Summary
The Accessibility Checker in Microsoft Office no longer identifies some accessibility issues. This article lists problems it's known to miss, and links to manual checklists for key Microsoft applications.
Body
Summary
Microsoft Accessibility Assistant tools (included in Microsoft Office applications) don't always adequately identify accessibility problems. This document provides a list of items known to fail. See related manual review checklists for Word, Powerpoint, and Excel.
What Accessibility Assistant Will Catch
Word
- Successfully identifies color contrast issues and facilitates corrections
- Usually provides a checklist of images that identifies missing alt text and facilitating manual review of alt text quality.

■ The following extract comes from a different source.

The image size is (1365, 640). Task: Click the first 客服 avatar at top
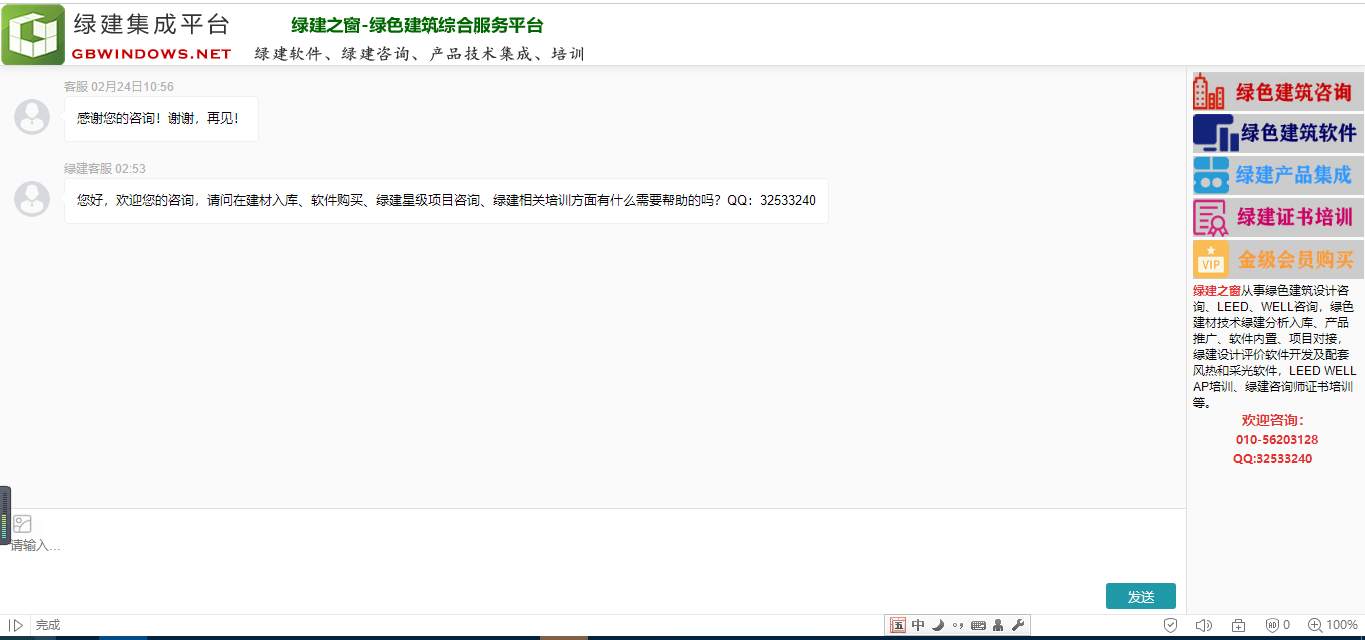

- Document Access is simply a status indicator; it is successfully assessed, but its value has no bearing on accessibility.
PowerPoint
- Appears to complete most checks successfully.
Excel
- Successfully identifies color contrast issues and facilitates corrections
- Usually provides a checklist of images that identifies missing alt text and facilitating manual review of alt text quality.

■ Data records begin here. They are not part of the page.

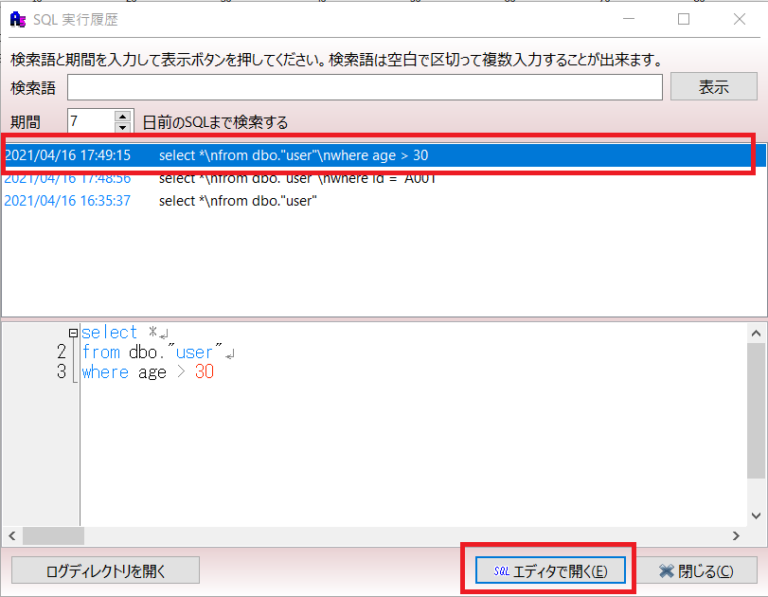Open the log directory with ログディレクトリを開く

(x=105, y=571)
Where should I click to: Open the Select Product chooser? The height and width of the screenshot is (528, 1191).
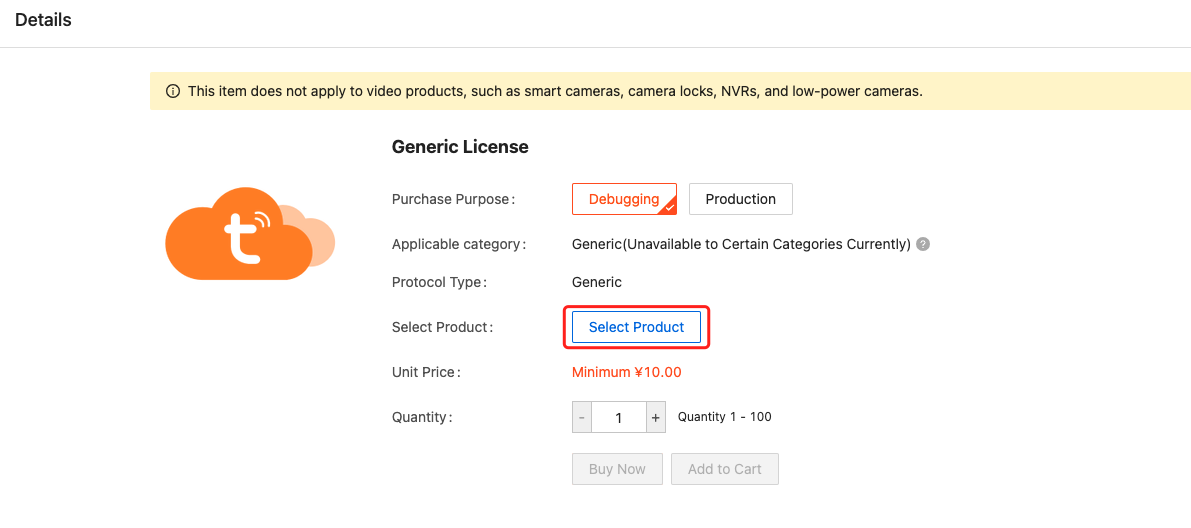(636, 327)
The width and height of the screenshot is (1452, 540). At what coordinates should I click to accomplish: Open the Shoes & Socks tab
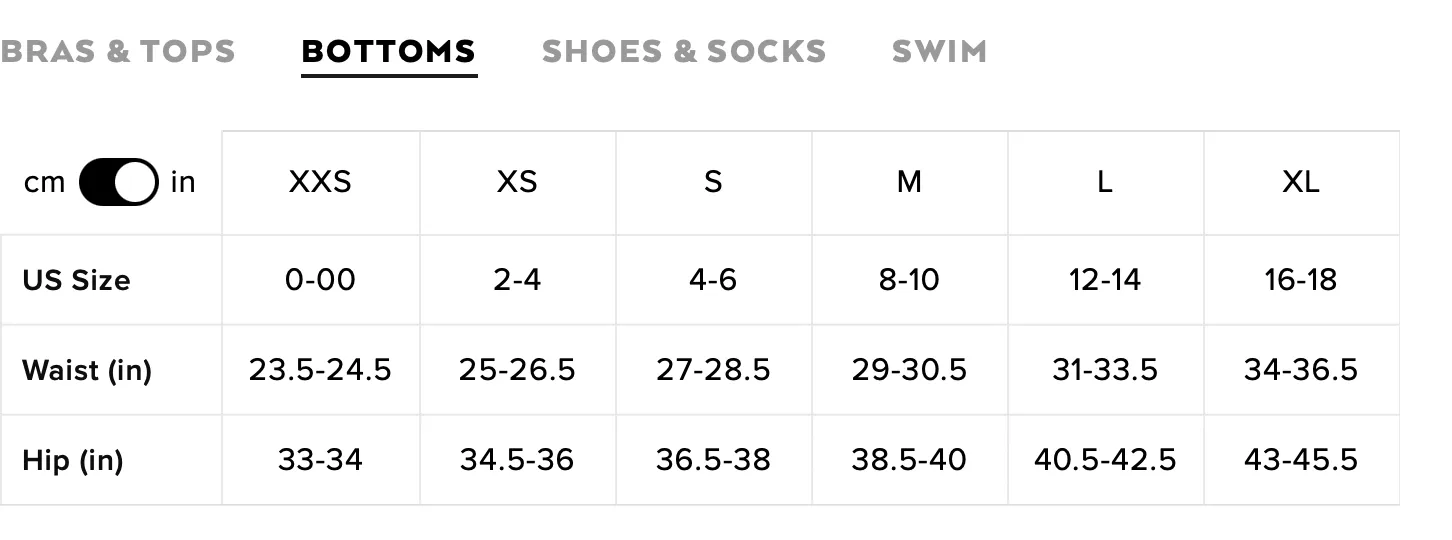684,52
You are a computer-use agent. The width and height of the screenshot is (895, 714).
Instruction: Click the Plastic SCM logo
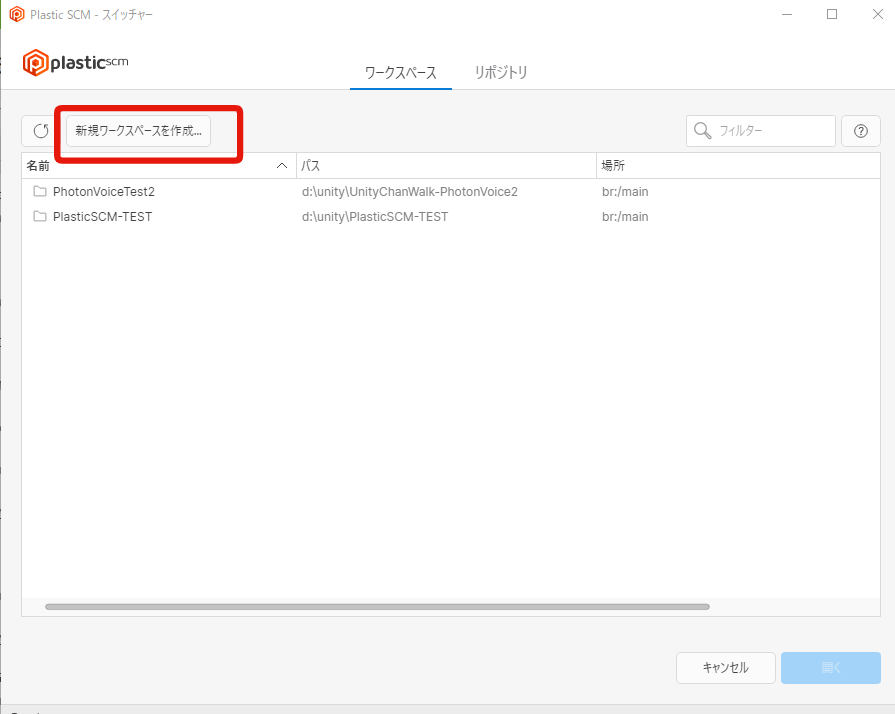tap(75, 62)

- Checks existing table structures for presence of a header row. (Note that it would be difficult to make an Excel table that did not have a header row.)
What It May Not Catch
Word
- Fails to recognize any issues with tables.
- Fails to recognize any issues with document structure.
- Sometimes fails to recognize newly-inserted images. You should manually review any new images you insert
PowerPoint
- Reading order and alt-text checkpoints can be cleared accidentally. You should double-check manually.
Excel
- Most issues critical for Excel accessibility are not checked by the Accessibility Assistant.